MoE substantially reduces the FLOPs needed for pretraining vs dense model training for a given capability level but also introduces the need for sophisticated routing balancing. And if you're a Chinese model like DeepSeek, there might be a big "distilling someone else's model step" ;)

I do think that models are also somewhat evolving, both from a training and inference perspective, to take best advantage of current and planned GPU hardware, except perhaps Gemini which is better tuned for TPU systems. But that evolution means that any piece of highly dedicated hardware for models today, would likely be DOA by the time the silicon made it into working systems, 3-4 years later.
agree the AI HW needs will be a lot mor diversified, depending on different stage mentioned here, and even perhaps multiple different foundational models (not just all LLM based). So in a way, whoever can master the process of putting out such customized silicon in a radically faster pace will win.
 
So in a way, whoever can master the process of putting out such customized silicon in a radically faster pace will win.
Two thoughts:
* agree that we will see new specialized foundational frontier models, that have very different architectures from the current MoE transformers. But MoE transformers are proving to be far more generalizable than their original text-based forerunners. I’m seeing new multimodal variants (image, video) and co-optimization in the pipeline. My view is that GNNs will eventually enter the fray.
* I’m betting that software-controlled flexible hardware with small granularity heavily interconnected accelerators will evolve faster for co-optimization than dedicated hardware.
 
Just out of curiosity because of the controversy over Cerebras CS-3 system clustering scalability, I began to poke around with some internet searches. One fascinating link that showed up was a programming guide portion of the Cerebras website dedicated to CS-3 components, and how to build training applications specifically for the CS-3. Their documentation is surprisingly frank, especially for publicly available information, and deeply technical. Too technical for me, for example, with specifics of PyTorch programming, and forced me to educate myself further. For those with insatiable curiosity, or trouble getting to sleep, I recommend this section of the Cerebras website:


Unfortunately, I haven't found any cluster system scaling measurements yet, but embedded in the text you'll see bravado about how near linear the performance scaling is. Hmmm. I continue to be skeptical about how many clustered systems have been built, because the MemoryX and SwarmX nodes still appear to be based on networking technology that is multiple generations old (100Gb/s Ethernet). Or, I suppose, it is possible that MemoryX operations are latency-sensitive and not throughput constrained, because the weight data is not large.
 
Just out of curiosity because of the controversy over Cerebras CS-3 system clustering scalability, I began to poke around with some internet searches. One fascinating link that showed up was a programming guide portion of the Cerebras website dedicated to CS-3 components, and how to build training applications specifically for the CS-3. Their documentation is surprisingly frank, especially for publicly available information, and deeply technical. Too technical for me, for example, with specifics of PyTorch programming, and forced me to educate myself further. For those with insatiable curiosity, or trouble getting to sleep, I recommend this section of the Cerebras website:


Unfortunately, I haven't found any cluster system scaling measurements yet, but embedded in the text you'll see bravado about how near linear the performance scaling is. Hmmm. I continue to be skeptical about how many clustered systems have been built, because the MemoryX and SwarmX nodes still appear to be based on networking technology that is multiple generations old (100Gb/s Ethernet). Or, I suppose, it is possible that MemoryX operations are latency-sensitive and not throughput constrained, because the weight data is not large.
I don't think there's any doubt about Cerebras scaleability, or the excellent performance when the problem fits "on-wafer" since there's a massive pool of NPUs and SRAM with ridiculous interconnect bandwidth and low latency.

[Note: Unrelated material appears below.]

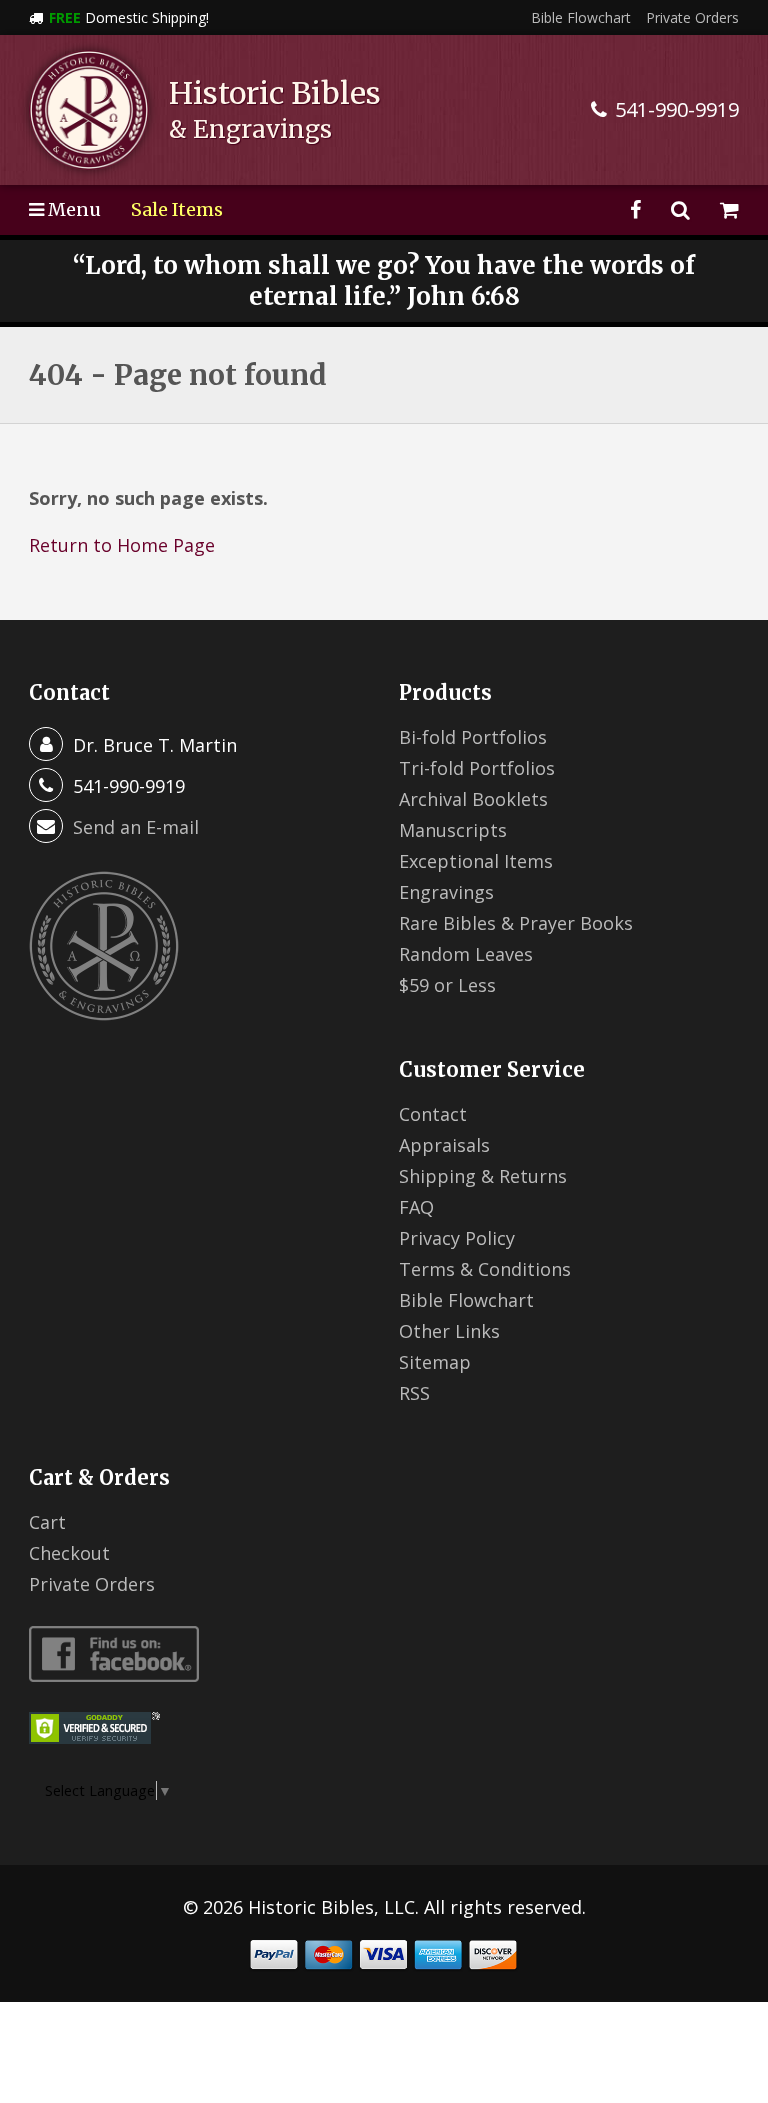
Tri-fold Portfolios (477, 768)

The question is what happens when it *won't* fit on-wafer, and specifically because for a given amount of NPU processing power there's a *lot* less close-cache memory than there is with the HBM stacks in conventional architectures -- I haven't crunched the numbers, but given SRAM-vs-HBM density/die area and HBM stack height I suspect the HBM is bigger by at least 10x, which means at least a 10x bigger model will fit. The HBM latency and bandwidth isn't as good as the Cerebras SRAM -- and in either case once you get past the capacity of SRAM/HBM you have to go to off-board memory which is much slower and higher latency, same for either system. You can try and hide the latency/bandwidth but this is only going to work sometimes.

That suggests to me that up to a x1 model size (which will fit into Cerebras on-wafer SRAM) Cerebras will have a considerable performance advantage, which is what the benchmarks show.

From this model size up to maybe 10x (or more? -- see below) a conventional architecture using HBM should be considerably faster than Cerebras which has to go off-board to fetch data.

Above 10x size both architectures should be similar, assuming similar mass memory storage and comms links to it -- what one can do, so can the other.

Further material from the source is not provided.